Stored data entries
■ ■ ■ ■ ■

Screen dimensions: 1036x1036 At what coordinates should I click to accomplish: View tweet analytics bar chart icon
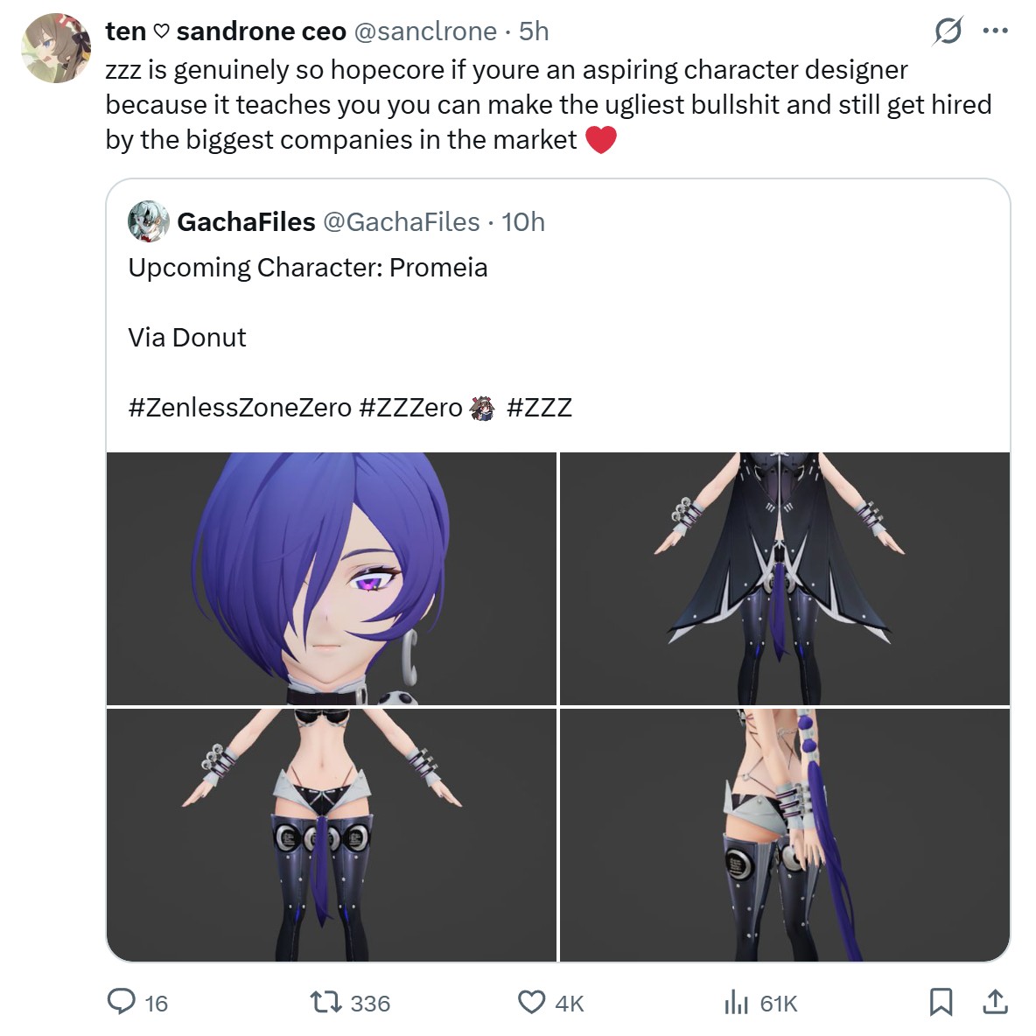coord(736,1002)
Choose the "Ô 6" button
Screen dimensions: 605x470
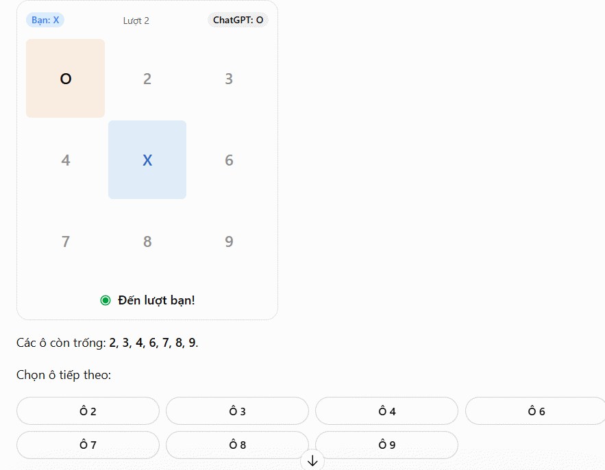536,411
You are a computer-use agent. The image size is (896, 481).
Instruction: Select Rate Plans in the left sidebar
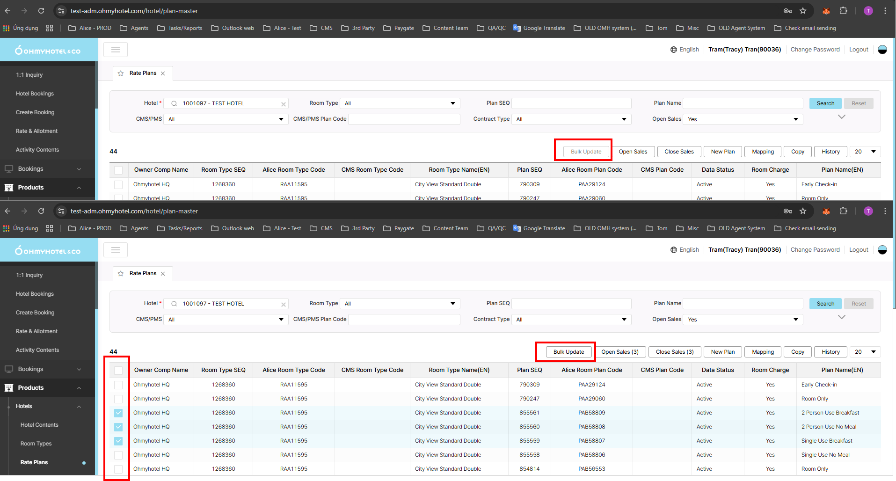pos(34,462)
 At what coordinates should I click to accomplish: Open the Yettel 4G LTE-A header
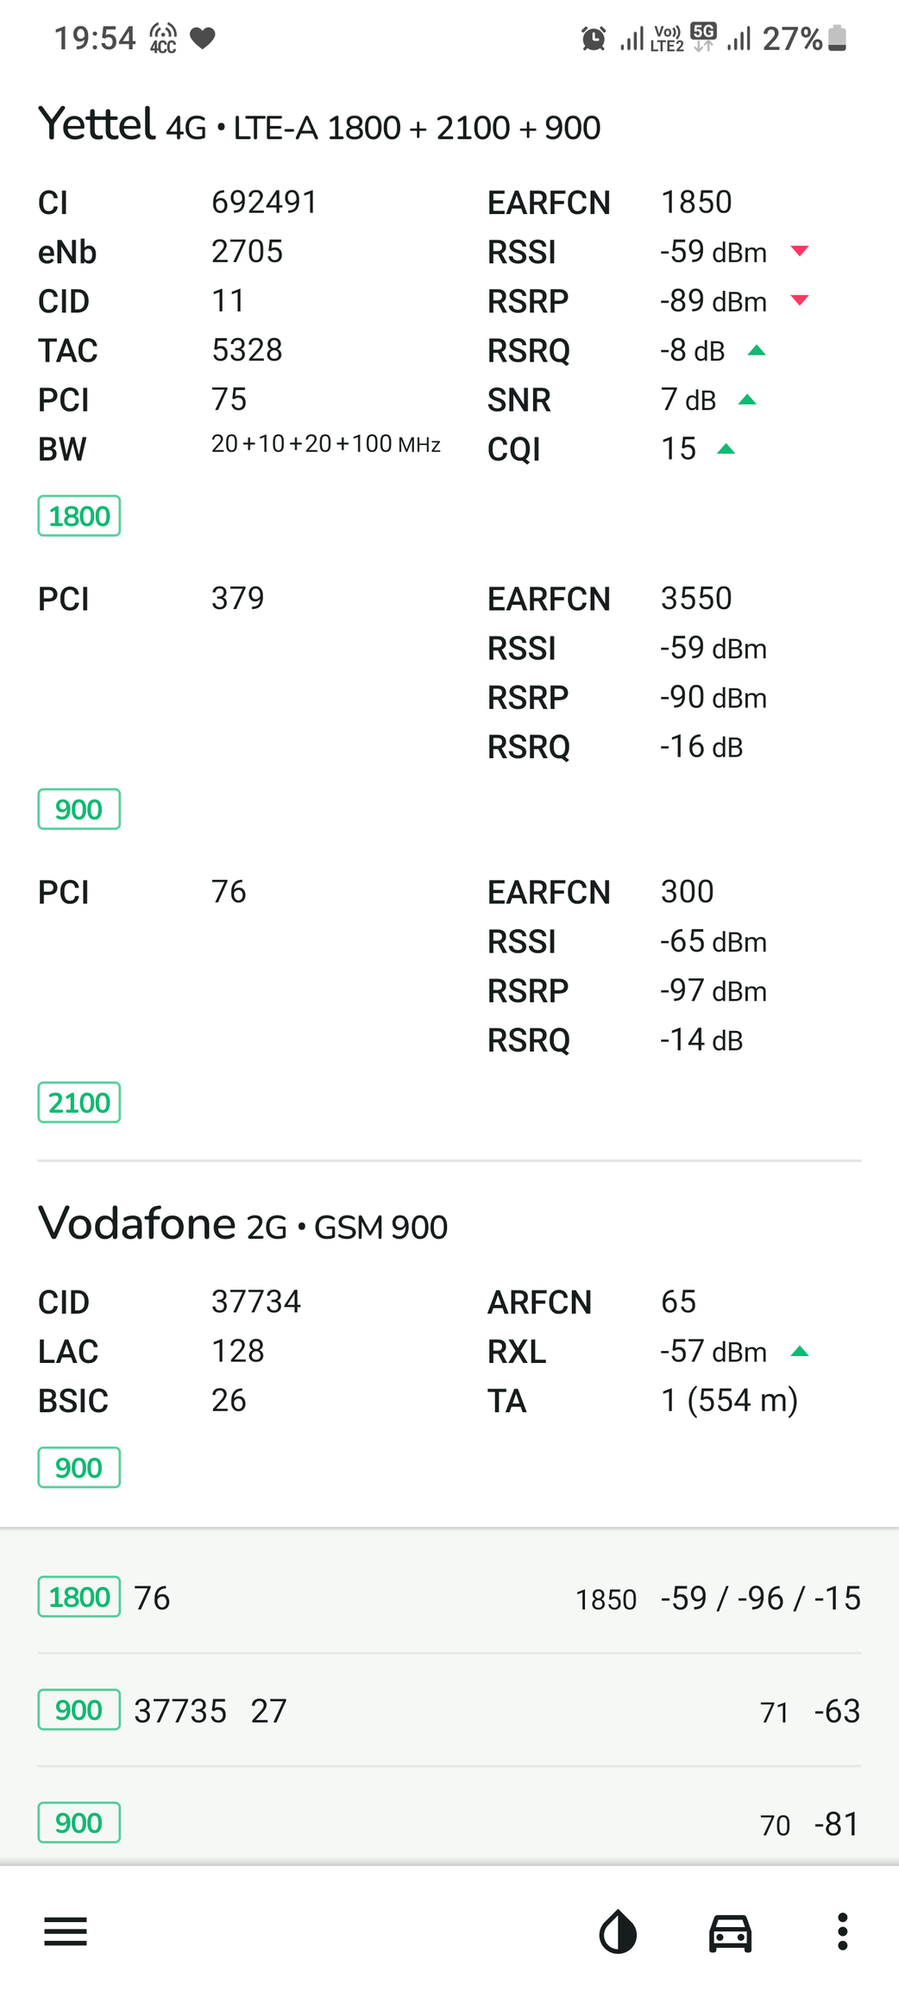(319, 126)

■ ■ ■ ■ ■

• What the exercise asks:
Exactly as they appear above, print all the lines, but not the pictures.

• Response to the task:
Screen dimensions: 1036x1036 At what coordinates should I click to accomplish: View tweet analytics bar chart icon
coord(736,1002)
Choose the "Ô 6" button
Screen dimensions: 605x470
536,411
You are a computer-use agent. The image size is (896, 481).
Instruction: Select Rate Plans in the left sidebar
pos(34,462)
 At what coordinates should I click to accomplish: Open the Yettel 4G LTE-A header
(319, 126)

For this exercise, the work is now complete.